Open waldoj opened 9 years ago
Beyond making CKAN more cloud-ready, you may want to take this opportunity to address some items on the wishlist as well
https://github.com/ckan/ideas-and-roadmap
As a lot of these ideas already come from the CKAN global community and these signals highlight the pain-points and gaps from various CKAN implementations.
The multisite project will go a long way towards democratizing Open Data for sure, and having mechanisms to make sure that our Open Data future works like the web (data portals linked to one another), you may also want to think about the data layer, and what ODI can do in this project, to encourage federation.
Some other items that come to mind:
Would be great to see a blog post about what you learned from this process once you're a little further on your way.
You bet!
You may want to also consider some form of facilitated federation. That is, as each new CKAN multisite instance is spun up, the publisher can optionally be prompted to be included in a central registry.
This registry can show the publisher's information. The publisher can even ask that his catalog metadata is available for harvesting.
Future iterations of the registry can even support federated search across catalogs.
Yes.
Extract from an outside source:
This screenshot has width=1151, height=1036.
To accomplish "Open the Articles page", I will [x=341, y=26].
Dataset registries are really important. This is quite likely a thing that is missing, for the intended purpose of this project. After all, the host of each CKAN Multisite server surely wants to keep up with all datasets hosted within the sub-sites. (I know that's not quite what you're describing, but it's the same mechanism.) I intend to bundle the ckanext-datajson extension with this, so of course the host could just poll each site's /data.json
file, but a mechanism to (optionally!) ping one or more URLs when a dataset is added or updated seems potentially very useful.
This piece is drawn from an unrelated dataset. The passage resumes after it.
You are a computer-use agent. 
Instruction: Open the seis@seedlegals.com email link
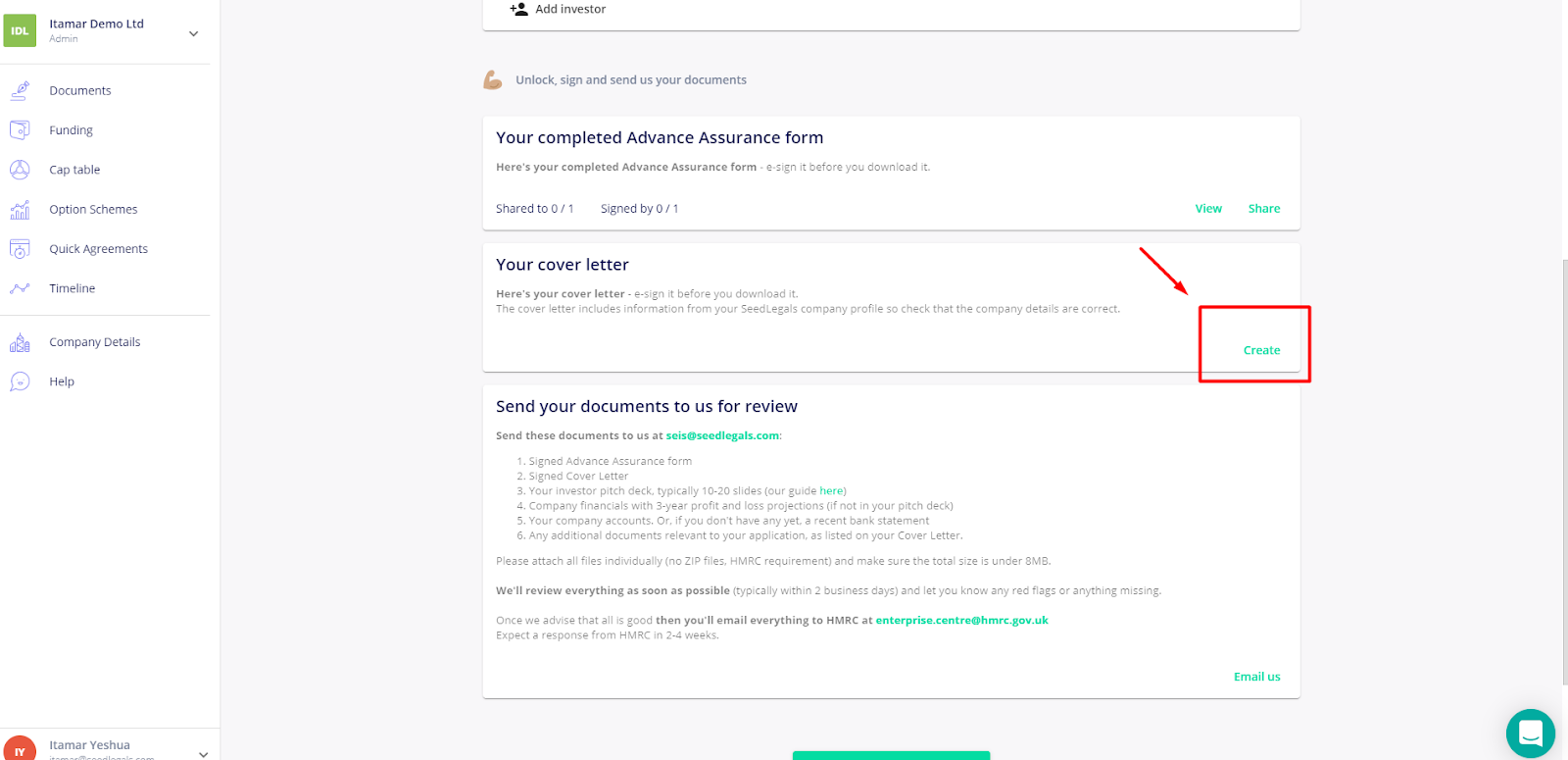click(x=722, y=435)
If this project achieves its main goal, its foreseeable that there will thousands, if not millions of CKAN data repositories, hopefully, organically linked and federated with each repo ideally closest to and populated by the data producer.
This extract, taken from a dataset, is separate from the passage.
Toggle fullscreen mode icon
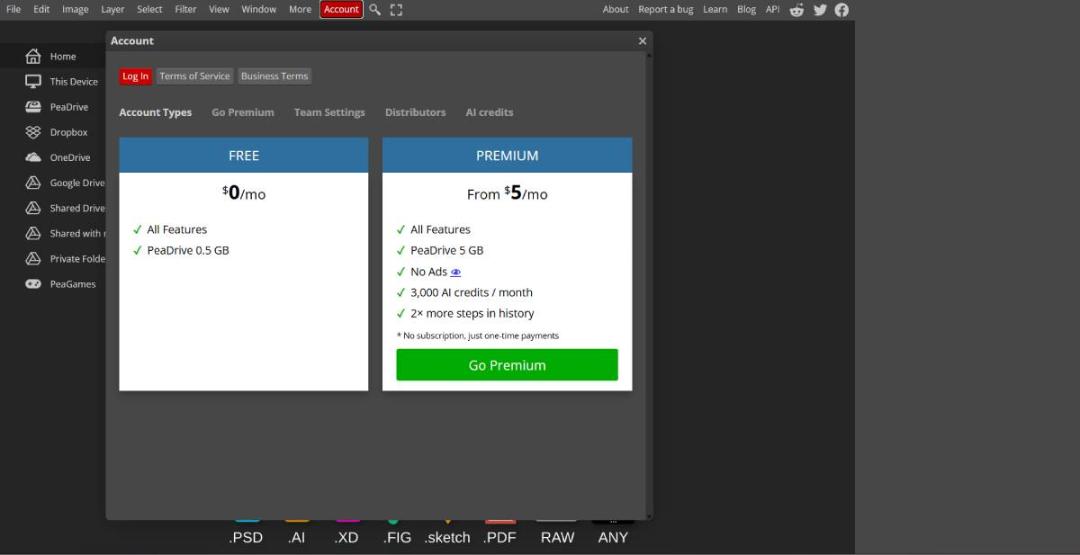tap(396, 10)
So registries are really a necessary part of the project as discoverability issues will naturally follow this explosion of data repos.
From the data consumer side, ODI may want to think about how to create facilitated discovery.
Beyond making sure that ckanext-datajson is bundled in, an effort should be made to automate the creation of expressive catalog/dataset metadata the default, rather than just the barebones, manually-entered metadata.
ODI may even want to go further than Project Open Data guidance and include additional metadata that can be automatically computed and used for discovery - like bounding boxes for geospatial data, and the date range of a dataset.
In our implementation, we try to do this by contextualizing datasets through time and place, along with the usual tags and good metadata publishing practices as espoused by Project Open Data.
One other thing that comes to mind, but not necessarily for this 1st round is the ability for administrators to scan datasets within the repository for PII or other sensitive info (ideally prior to going public). We can encourage good practices re. records management, but an additional layer of protection would be welcome.
@jqnatividad some of this is related to https://github.com/ckan/ideas-and-roadmap/issues/48 and your ticket https://github.com/ckan/ideas-and-roadmap/issues/59
Yes. Looking forward to https://github.com/boxkite/ckan-multisite.
Hopefully, it will lay the groundwork for these ideas along with making admin easier in general https://github.com/opendata/CKAN-Multisite/issues/8 and multsite admin can be extended to manage other CKAN ini settings as well.
Did we get everything? Does anything else need to be done in order to accomplish our goal?